======== EXERCISE MATERIAL ========

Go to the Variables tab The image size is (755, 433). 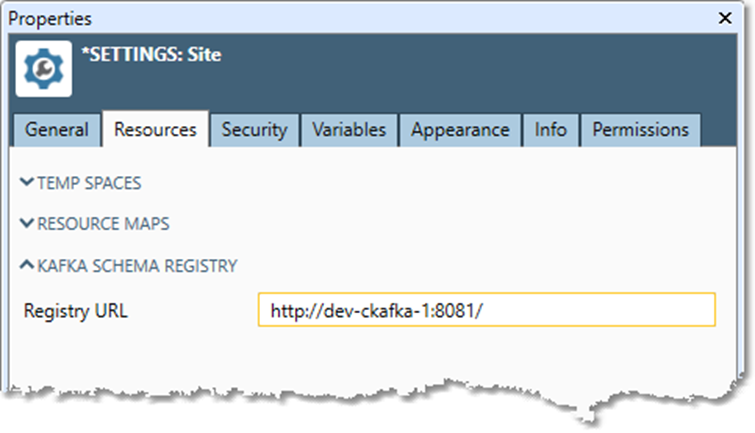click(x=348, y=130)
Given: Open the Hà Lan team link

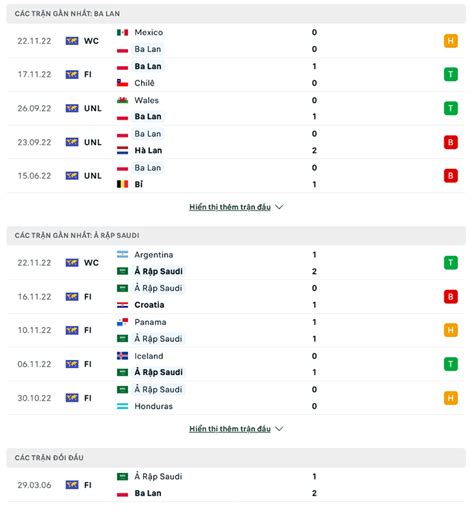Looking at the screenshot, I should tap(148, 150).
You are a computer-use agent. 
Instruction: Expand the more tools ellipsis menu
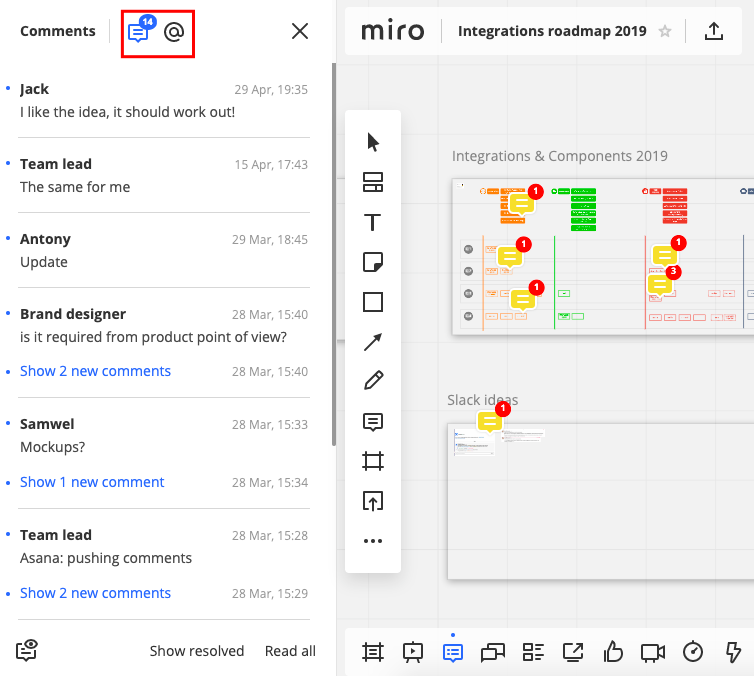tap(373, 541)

========

• **WHAT YOU HAVE TO DO**: Please reproduce, word for word, only the lines from the line that holds "You are a computer-use agent." through the final line of the entries above, omitting any pictures.

• **ANSWER TO THIS TASK**:
You are a computer-use agent. 
Instruction: Expand the more tools ellipsis menu
tap(373, 541)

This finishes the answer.